In D.C. Dream Day, our favorite people tell us how they would spend a perfect day in the District.

Christylez Bacon, a progressive hip hop artist, was born in Washington, D.C.

The Grammy-nominated rapper and multi-instrumentalist Christylez Bacon (birth name: Christon Bacon) is wrapping up a very busy year. In February, the D.C. native released his latest album, “Beats, Bows and Remixes,” a collaboration with electric cellist Wytold. They supported the release with a string of shows, including one with the National Symphony Orchestra. Then, Bacon, 32, headed to Brazil for more performances and creative collaborations. Now that he’s back in D.C. and working on new music, it seems like a good time for the hip-hop polymath to crystallize his ideal D.C. day.

I’ll wake up and do what I normally do: I write in my journal. After that, I usually do stretches because I’m a tall dude, so I’ve got to make sure that my body’s moving at that optimum level. Then I’ll make a nice smoothie. I like healthy fats, like avocado. I’ll also put in some pumpkin seeds, chia seeds and banana. It’s very filling. If I want to be extra, then I’ll add in an apple with some almond butter.
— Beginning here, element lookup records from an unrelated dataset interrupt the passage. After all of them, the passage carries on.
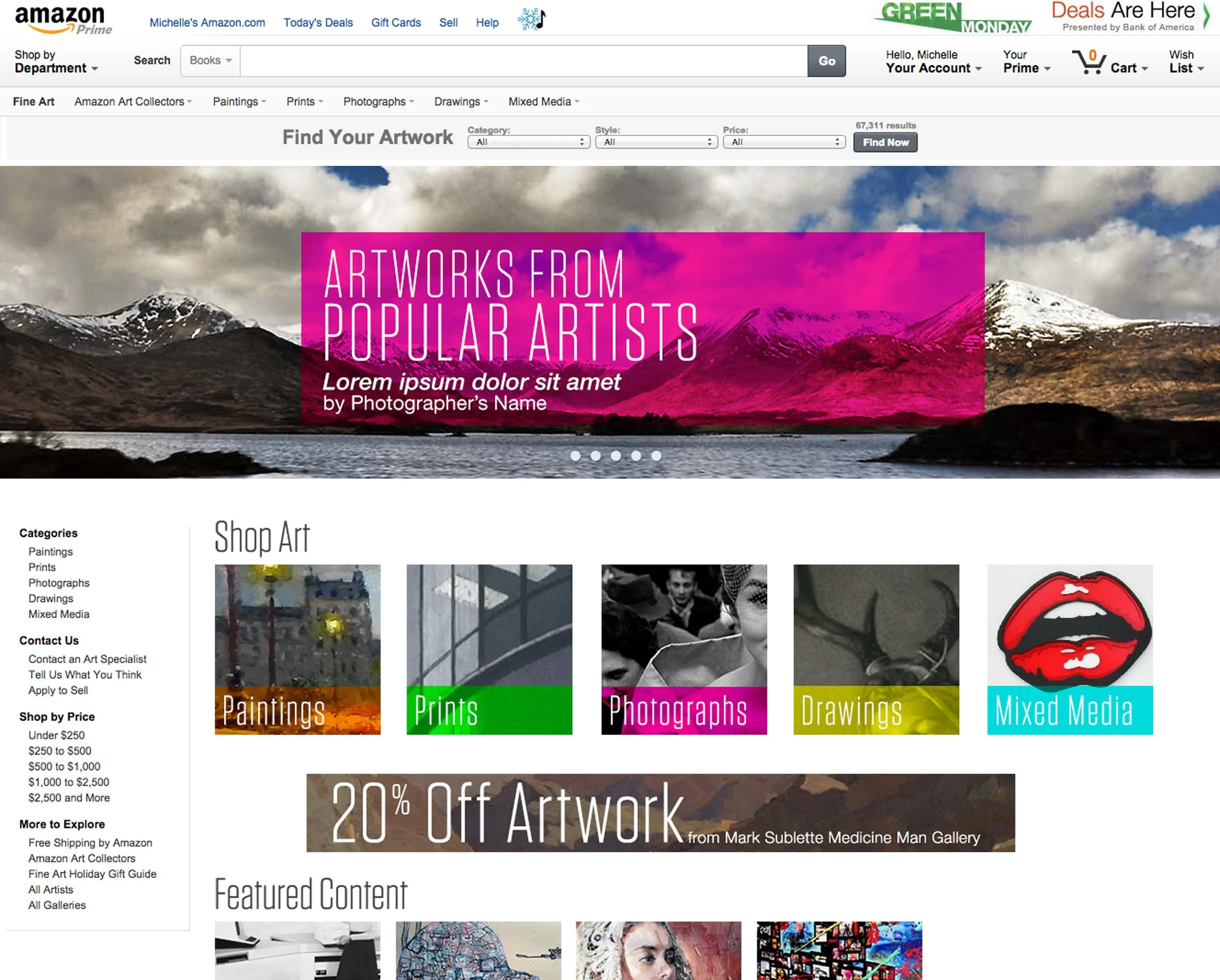Open the Price dropdown filter
The width and height of the screenshot is (1220, 980).
(784, 142)
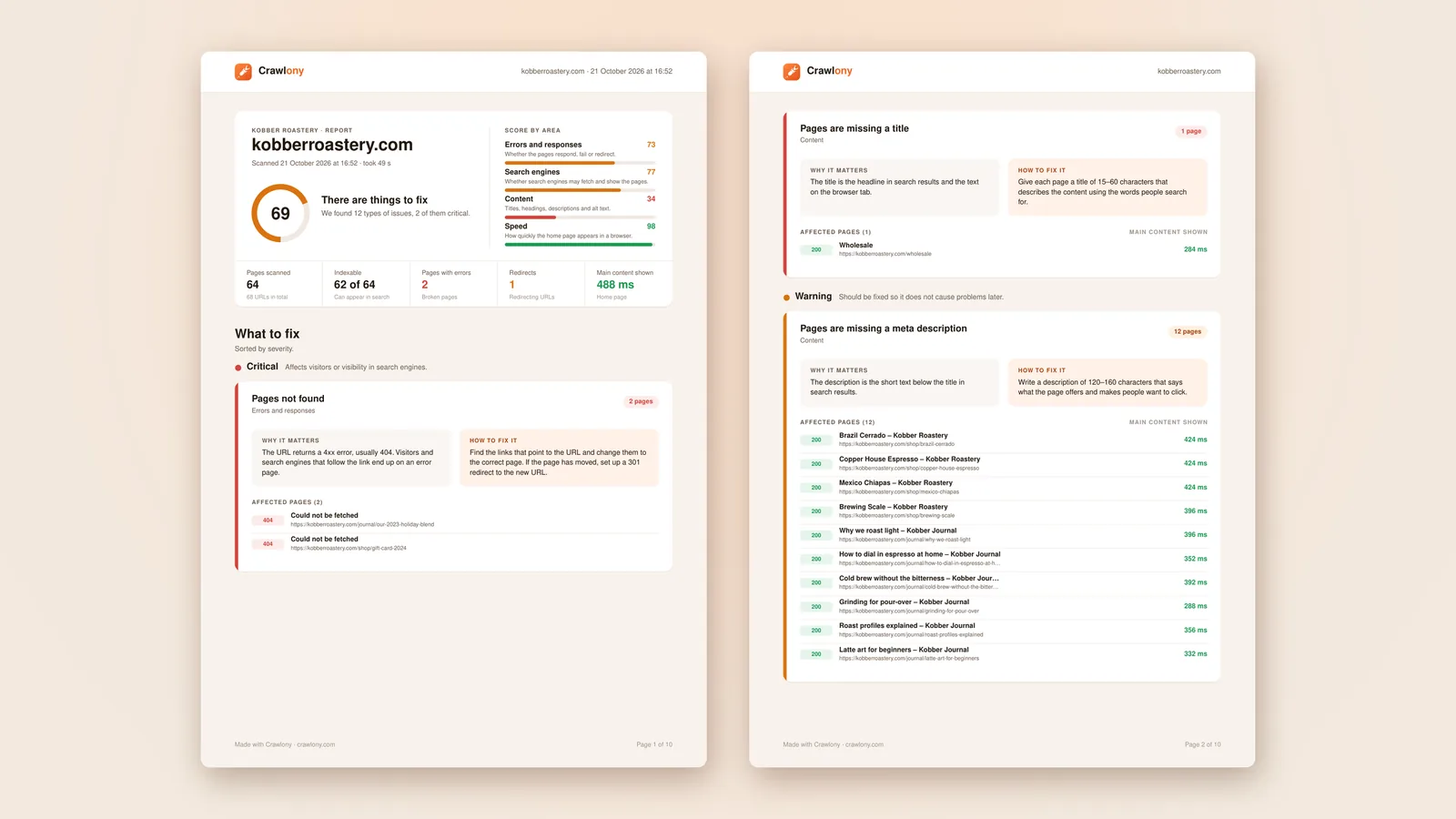Click the Pages with errors stat card
This screenshot has width=1456, height=819.
454,284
On my dream day, I’d have an early-morning gig at my old middle school, Charles Hart Middle School on Mississippi Avenue. After the performance, I’d stick around and answer all the questions and shake all the hands.

After that, I’ll be ready to go out and get lunch. I’ll probably bike to Union Market. I like using the Jump bikes with the motors in them. There’s this nice little place called Toli Moli. My friend Simone Jacobson is the co-owner. I’m not doing grains, dairy, sugar or legumes, so she makes this special thing for me that’s not quite on the menu. It’s got egg salad in it, but I don’t know what else is in there.

Then I might go to the National Museum of Natural History. I like the gems and minerals section. It’s amazing how these beautiful things just came to be, without human beings turning up, beautifying them — stones like black tourmaline, blue calcite.

I would probably bike back to the crib and get ready to do some kind of performance at the Kennedy Center that mixes together all the collaborations that I’ve been doing all these years. I’ll include music from northern India with my friend [violinist] Nistha Raj, and mix it together with the music of Brazil, played by my friends [vocalist] Cissa Paz and [harmonica player] Pablo Fagundes. And I’ll have my friend Wytold there. There’d be klezmer and Arabic music, too.

After this performance that bridges together all these different worlds, we’ll have a dance party. We’re doing Jewish traditional dances, Arabic dances; we’re dancing to go-go music, samba, hip-hop, all that good stuff.

We’ll probably be hungry after all that dancing. Maybe we’d go get eggs at The Diner, or maybe I could bring back the Mocha Hut. They had these waffles with caramel syrup that was just bangin’, and the salmon cakes were on point.